-- Source text --
>>>

Viet Nam's imports of raw materials for processing animal feed in the first seven months of this year surged to US$3.1 billion as domestic supply only met about one-third of local demand.
The Department of Livestock Production of the Ministry of Agriculture and Rural Development said that according to the General Department of Customs, the animal feed industry had to spend nearly $2.7 billion to import corn and soybeans in the first seven months.
The nation also spent more than $400 million to import other raw materials, including oilseed meal, wheat, fish meal, bone meal, animal protein, and a mixture of trace elements.
Domestic production of corn and soybeans has met about 37 percent of the demand from the animal feed industry, so in past years, Viet Nam had to import a huge amount of corn and soybeans, according to the Department of Livestock Production.
Corn imports reached 5.1 million tonnes in the first seven months of this year, worth $1.8 billion. Corn imports declined by 21.9 percent by volume on year but were unchanged by value, and corn imports in July reached 500,000 tonnes, worth $191.7 million.

<<<

-- Problem A --
In the text on Viet Nam's animal feed imports, what volume of corn did the country import in the first seven months of the year?
-- Problem B --
Carry on the text on Viet Nam's animal feed imports, starting after its final sentence.
The dataset entries are material separate from the text on Viet Nam's animal feed imports.

Dataset entries

>>>

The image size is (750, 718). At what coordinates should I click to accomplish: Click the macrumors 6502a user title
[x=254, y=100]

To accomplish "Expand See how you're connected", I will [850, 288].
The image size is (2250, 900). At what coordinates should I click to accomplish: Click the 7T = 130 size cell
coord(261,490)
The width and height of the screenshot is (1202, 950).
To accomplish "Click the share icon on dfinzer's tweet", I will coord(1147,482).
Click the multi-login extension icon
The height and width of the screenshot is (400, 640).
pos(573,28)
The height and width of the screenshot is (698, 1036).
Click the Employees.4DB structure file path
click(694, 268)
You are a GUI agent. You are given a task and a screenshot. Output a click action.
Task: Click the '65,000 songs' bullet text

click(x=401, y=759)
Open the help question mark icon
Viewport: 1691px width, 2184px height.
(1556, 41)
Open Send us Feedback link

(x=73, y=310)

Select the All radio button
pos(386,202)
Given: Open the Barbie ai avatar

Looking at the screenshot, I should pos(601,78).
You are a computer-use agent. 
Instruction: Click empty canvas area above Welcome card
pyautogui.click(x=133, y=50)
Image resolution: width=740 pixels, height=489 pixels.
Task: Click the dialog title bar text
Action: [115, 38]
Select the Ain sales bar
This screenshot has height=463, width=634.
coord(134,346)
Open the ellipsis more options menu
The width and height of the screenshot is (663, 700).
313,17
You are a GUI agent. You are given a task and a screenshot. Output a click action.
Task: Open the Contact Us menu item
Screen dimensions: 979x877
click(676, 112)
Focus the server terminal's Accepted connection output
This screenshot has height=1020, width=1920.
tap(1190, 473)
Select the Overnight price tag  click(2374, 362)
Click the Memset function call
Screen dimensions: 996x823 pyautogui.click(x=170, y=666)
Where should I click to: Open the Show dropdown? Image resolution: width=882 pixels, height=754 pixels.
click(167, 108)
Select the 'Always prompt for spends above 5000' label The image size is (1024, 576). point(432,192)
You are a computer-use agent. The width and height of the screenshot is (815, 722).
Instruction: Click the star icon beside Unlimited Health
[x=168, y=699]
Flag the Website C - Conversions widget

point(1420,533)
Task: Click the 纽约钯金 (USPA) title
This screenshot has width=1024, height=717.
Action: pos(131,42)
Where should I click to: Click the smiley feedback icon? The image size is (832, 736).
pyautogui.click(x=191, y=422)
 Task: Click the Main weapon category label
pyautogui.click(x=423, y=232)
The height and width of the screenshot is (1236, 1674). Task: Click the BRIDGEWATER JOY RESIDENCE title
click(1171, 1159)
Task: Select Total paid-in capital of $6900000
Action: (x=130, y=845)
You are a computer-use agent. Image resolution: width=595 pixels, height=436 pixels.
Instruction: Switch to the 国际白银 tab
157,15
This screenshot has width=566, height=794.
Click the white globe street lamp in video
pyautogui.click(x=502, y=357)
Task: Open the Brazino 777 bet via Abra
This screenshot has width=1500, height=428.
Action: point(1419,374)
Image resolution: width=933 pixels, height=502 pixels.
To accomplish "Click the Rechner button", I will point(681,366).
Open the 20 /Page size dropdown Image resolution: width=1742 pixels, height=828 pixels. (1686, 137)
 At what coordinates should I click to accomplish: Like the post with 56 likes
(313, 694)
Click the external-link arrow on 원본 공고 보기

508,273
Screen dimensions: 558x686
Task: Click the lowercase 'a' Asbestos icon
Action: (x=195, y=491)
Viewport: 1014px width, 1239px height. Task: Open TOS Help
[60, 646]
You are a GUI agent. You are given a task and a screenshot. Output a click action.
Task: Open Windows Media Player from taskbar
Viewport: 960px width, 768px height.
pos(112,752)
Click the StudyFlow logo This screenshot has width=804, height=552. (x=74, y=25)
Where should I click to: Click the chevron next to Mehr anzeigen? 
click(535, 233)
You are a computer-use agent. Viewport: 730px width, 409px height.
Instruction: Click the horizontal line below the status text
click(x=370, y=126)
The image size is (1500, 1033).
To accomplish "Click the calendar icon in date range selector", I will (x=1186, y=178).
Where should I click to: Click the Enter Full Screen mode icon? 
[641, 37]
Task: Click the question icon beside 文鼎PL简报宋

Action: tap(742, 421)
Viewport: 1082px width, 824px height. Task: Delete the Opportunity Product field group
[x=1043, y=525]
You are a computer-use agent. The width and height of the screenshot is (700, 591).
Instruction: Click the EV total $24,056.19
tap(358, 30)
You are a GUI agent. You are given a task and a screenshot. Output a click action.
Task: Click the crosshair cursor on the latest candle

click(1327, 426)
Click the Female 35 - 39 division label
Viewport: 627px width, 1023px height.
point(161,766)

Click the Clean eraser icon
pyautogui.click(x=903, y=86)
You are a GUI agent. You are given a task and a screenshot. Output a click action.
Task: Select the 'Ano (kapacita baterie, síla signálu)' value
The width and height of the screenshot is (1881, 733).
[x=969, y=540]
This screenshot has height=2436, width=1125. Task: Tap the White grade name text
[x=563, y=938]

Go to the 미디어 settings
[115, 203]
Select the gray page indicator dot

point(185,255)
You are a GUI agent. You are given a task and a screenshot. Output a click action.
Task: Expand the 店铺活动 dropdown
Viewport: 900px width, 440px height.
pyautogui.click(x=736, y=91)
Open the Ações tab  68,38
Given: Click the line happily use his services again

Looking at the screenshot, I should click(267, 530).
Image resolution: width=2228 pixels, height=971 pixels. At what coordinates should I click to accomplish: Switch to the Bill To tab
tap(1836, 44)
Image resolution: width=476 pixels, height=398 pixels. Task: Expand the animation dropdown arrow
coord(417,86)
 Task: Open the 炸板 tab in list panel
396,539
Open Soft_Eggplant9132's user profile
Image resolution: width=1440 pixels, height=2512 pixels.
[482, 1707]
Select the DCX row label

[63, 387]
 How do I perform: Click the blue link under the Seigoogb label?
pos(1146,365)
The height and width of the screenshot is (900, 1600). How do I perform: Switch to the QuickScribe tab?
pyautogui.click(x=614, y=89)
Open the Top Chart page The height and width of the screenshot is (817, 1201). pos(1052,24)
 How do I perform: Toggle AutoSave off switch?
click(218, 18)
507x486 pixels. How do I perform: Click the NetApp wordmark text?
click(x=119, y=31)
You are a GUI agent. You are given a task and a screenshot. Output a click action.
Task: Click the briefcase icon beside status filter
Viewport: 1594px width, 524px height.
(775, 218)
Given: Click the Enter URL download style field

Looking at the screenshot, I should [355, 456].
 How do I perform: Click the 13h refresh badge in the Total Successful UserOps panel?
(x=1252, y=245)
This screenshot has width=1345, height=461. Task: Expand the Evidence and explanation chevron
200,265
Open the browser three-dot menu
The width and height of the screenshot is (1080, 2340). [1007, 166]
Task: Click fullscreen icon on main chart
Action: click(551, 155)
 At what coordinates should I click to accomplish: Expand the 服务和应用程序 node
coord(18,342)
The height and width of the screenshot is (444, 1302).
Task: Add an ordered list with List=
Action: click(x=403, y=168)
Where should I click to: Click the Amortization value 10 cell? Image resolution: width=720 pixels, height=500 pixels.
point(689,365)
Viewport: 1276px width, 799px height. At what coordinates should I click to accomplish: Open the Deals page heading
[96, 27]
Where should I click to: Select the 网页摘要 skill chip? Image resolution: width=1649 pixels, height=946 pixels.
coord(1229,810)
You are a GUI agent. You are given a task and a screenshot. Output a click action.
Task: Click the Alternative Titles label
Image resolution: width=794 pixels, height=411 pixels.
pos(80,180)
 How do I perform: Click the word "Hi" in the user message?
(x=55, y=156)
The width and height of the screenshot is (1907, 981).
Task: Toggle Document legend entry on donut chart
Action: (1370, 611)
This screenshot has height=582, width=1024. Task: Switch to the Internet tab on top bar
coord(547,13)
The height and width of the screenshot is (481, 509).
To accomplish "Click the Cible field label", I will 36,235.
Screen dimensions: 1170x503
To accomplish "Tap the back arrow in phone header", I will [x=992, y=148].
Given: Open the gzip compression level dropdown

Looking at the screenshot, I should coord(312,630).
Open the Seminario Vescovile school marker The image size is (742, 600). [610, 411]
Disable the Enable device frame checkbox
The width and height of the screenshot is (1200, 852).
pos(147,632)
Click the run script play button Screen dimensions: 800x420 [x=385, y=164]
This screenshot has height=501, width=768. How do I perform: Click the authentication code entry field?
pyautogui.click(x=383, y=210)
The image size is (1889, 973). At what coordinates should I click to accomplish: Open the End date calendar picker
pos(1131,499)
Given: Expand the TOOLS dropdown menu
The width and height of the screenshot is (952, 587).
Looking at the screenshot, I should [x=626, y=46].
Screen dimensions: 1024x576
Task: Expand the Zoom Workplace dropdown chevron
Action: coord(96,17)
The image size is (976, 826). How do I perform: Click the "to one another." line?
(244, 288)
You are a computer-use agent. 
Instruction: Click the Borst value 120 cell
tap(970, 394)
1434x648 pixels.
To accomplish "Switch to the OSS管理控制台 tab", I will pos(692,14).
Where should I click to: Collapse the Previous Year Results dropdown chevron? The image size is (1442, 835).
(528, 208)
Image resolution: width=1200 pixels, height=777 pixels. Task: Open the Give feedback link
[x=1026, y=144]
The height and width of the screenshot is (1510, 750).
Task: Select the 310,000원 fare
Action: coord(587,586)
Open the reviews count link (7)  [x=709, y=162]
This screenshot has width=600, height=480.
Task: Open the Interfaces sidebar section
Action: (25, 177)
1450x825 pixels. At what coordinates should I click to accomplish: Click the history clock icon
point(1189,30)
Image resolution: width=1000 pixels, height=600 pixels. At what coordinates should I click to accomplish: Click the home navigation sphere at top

<<<

-- Exercise answer A --
5.1 million tonnes

-- Exercise answer B --
Soybean imports were 1.3 million tonnes in the first seven months of this year, worth $893.6 million, which was the same volume from the same period a year ago but 22.8 per cent more in value. Soybean imports in July reached 250,000 tonnes, worth $189.4 million.
Brazil, the United States and Canada were the three main soybean suppliers to Viet Nam in the first half of this year, accounting for 99.2 per cent of the imports.
According to the department, the COVID-19 pandemic has disrupted the global supply chain, including the supply chain of animal feed material. The decrease in supply and higher transportation costs has made the cost of raw materials and finished products higher.
In addition, the conflict between Russia and Ukraine, the world's largest and fourth largest wheat exporters, respectively, is having a great impact on global food supply and prices, directly affecting corn prices.
The United States has increased production of bioethanol from corn, while South American countries, such as Argentina and Brazil, have lost crops because of drought. This has caused a sharp drop in corn exports on the global market, pushing up corn prices.
Meanwhile, some countries recently suspended food exports to ensure domestic food security. That will reduce the food supply, further pushing the price of feed materials up.
It has also caused many difficulties for businesses and breeders because of higher production costs, while the selling price of livestock products has decreased.
According to the General Department of Customs, from 2013 to now, Viet Nam's import value of animal feed and raw materials increased every year, excluding 2017 and 2019.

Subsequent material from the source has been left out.